## WHAT TO WORK ON
Using the data below, show every line where the word "computer" occurs.

## DATA TO PROCESS
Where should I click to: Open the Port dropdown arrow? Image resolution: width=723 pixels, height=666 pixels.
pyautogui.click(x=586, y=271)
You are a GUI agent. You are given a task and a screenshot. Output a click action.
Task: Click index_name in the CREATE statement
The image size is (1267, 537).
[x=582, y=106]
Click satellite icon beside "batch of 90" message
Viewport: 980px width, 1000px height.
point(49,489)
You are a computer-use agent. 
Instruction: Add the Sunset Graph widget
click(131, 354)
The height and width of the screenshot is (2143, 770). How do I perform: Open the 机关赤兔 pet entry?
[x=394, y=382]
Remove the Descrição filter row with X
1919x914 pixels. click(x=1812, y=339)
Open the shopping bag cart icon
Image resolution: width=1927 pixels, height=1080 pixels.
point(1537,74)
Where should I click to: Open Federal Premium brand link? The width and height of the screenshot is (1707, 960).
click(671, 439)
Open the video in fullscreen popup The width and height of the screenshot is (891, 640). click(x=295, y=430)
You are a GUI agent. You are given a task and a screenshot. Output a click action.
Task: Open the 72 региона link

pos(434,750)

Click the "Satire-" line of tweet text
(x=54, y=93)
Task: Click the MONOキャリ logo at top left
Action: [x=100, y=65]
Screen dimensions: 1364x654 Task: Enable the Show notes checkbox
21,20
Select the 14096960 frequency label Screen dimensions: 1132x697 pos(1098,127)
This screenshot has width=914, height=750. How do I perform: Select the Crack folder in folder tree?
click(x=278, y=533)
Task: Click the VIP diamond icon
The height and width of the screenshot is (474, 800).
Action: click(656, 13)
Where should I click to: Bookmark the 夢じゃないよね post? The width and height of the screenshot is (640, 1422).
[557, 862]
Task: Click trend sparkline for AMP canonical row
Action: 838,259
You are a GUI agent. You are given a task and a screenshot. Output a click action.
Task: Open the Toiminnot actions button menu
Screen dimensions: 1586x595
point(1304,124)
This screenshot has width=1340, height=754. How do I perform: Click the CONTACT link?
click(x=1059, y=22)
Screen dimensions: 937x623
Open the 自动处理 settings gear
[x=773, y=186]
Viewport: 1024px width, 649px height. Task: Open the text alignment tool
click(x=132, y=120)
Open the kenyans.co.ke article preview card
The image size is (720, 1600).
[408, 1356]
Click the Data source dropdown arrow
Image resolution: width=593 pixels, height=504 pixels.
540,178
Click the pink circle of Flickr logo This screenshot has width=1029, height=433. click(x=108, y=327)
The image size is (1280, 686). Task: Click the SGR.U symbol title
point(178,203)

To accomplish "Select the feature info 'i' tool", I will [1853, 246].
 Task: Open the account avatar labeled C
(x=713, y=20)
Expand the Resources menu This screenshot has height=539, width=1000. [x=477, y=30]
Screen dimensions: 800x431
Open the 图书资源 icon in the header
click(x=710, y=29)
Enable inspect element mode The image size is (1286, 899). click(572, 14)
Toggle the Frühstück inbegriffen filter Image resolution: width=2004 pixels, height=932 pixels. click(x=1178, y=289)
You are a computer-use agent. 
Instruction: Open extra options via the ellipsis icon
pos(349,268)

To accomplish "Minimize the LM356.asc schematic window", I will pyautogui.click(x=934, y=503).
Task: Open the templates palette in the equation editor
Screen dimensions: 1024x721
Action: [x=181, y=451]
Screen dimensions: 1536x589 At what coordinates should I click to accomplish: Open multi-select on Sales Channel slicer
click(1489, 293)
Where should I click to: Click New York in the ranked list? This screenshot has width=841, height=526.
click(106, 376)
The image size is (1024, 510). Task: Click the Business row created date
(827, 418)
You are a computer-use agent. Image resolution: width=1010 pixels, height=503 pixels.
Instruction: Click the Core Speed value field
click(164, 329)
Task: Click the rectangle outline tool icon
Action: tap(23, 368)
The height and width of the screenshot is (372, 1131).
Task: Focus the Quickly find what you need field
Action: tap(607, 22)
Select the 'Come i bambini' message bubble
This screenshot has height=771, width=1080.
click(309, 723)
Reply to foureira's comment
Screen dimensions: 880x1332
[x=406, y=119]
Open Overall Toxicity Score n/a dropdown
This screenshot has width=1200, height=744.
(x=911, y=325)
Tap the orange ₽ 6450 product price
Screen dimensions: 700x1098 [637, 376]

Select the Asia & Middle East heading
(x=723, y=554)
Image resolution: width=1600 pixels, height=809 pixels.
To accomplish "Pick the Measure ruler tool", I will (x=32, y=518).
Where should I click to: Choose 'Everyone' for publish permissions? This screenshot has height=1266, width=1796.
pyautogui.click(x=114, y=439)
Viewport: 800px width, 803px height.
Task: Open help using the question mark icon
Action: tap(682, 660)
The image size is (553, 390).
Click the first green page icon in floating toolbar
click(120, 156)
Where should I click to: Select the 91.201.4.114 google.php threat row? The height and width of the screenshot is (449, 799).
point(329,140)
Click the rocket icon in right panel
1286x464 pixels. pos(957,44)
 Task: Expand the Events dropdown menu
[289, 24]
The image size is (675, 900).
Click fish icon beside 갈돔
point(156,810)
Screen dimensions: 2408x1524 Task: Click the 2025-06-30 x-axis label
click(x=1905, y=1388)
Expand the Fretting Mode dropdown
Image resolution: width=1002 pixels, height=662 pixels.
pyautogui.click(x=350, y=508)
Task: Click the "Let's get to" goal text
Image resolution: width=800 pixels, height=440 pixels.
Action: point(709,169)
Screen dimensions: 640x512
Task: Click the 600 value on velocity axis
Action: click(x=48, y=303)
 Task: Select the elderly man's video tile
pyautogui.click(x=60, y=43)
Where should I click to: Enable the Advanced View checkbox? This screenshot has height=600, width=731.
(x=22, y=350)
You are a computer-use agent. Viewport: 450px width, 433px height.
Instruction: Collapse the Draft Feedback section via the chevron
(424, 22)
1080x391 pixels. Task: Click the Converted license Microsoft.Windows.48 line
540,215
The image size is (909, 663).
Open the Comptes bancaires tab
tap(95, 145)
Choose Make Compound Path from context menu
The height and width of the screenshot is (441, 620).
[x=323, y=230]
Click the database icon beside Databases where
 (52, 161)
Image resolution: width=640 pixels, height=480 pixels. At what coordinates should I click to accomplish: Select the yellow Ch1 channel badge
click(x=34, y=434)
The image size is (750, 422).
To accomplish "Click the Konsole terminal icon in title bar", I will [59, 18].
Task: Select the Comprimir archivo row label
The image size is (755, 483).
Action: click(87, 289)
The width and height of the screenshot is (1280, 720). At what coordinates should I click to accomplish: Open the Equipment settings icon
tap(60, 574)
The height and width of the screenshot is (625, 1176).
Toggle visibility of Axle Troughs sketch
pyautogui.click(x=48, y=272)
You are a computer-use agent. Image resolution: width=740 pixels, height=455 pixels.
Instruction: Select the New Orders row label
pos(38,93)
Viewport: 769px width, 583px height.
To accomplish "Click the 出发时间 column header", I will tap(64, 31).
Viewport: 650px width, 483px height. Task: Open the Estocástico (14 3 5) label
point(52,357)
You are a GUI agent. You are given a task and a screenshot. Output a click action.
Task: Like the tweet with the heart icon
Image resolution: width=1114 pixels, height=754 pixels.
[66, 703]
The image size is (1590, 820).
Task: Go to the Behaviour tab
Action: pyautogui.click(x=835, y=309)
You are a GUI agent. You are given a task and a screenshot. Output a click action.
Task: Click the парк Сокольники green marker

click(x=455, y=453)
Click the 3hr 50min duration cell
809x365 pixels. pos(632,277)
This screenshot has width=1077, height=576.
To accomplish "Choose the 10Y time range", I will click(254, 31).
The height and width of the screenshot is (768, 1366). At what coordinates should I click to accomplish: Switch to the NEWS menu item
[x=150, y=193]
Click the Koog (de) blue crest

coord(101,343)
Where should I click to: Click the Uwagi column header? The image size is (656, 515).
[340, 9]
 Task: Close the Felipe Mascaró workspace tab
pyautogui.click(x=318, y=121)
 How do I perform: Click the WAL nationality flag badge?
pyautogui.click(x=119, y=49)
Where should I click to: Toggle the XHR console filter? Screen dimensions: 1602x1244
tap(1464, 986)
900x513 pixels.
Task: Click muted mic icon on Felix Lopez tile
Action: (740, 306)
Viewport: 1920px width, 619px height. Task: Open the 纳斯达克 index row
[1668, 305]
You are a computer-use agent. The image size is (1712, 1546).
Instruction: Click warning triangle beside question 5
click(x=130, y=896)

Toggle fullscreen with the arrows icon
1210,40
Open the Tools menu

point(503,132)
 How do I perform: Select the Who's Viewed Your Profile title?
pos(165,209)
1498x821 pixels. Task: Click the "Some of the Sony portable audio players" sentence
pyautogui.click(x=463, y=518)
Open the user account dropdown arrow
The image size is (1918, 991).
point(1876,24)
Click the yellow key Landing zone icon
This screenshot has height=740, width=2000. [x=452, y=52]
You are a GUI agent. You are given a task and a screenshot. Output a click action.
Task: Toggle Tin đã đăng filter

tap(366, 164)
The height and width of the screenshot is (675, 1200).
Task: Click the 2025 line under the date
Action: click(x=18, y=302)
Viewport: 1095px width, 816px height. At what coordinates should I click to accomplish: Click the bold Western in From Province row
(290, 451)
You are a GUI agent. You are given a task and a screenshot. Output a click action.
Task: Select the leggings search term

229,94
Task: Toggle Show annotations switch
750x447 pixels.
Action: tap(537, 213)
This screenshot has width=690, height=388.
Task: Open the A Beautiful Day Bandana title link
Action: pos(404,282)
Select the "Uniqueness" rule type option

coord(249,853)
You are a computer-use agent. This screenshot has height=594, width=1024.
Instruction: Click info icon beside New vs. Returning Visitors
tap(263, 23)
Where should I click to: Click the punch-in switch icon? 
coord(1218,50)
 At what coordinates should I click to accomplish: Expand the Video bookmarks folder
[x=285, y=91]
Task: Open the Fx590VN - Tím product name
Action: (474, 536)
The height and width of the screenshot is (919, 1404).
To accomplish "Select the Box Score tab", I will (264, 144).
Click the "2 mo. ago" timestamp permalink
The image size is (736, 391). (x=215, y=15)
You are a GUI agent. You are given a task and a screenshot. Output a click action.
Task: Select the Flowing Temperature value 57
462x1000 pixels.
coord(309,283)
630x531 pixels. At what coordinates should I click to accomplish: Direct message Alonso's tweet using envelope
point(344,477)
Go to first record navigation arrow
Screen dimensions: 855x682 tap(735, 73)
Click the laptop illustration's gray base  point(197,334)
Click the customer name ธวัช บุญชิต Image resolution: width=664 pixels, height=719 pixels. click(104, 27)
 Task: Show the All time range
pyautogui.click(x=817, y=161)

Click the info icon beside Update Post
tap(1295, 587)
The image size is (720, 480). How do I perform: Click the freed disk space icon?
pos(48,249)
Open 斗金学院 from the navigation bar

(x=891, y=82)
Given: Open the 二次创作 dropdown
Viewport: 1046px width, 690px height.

## EXERCISE RESPONSE
You are a computer-use agent. 
You are a computer-use agent. 
You are a computer-use agent. Image resolution: width=1010 pixels, height=503 pixels.
You are a computer-use agent. Viewport: 450px width, 433px height.
You are a computer-use agent. Image resolution: width=740 pixels, height=455 pixels.
You are a computer-use agent. The image size is (1712, 1546).
You are a computer-use agent. This screenshot has height=594, width=1024.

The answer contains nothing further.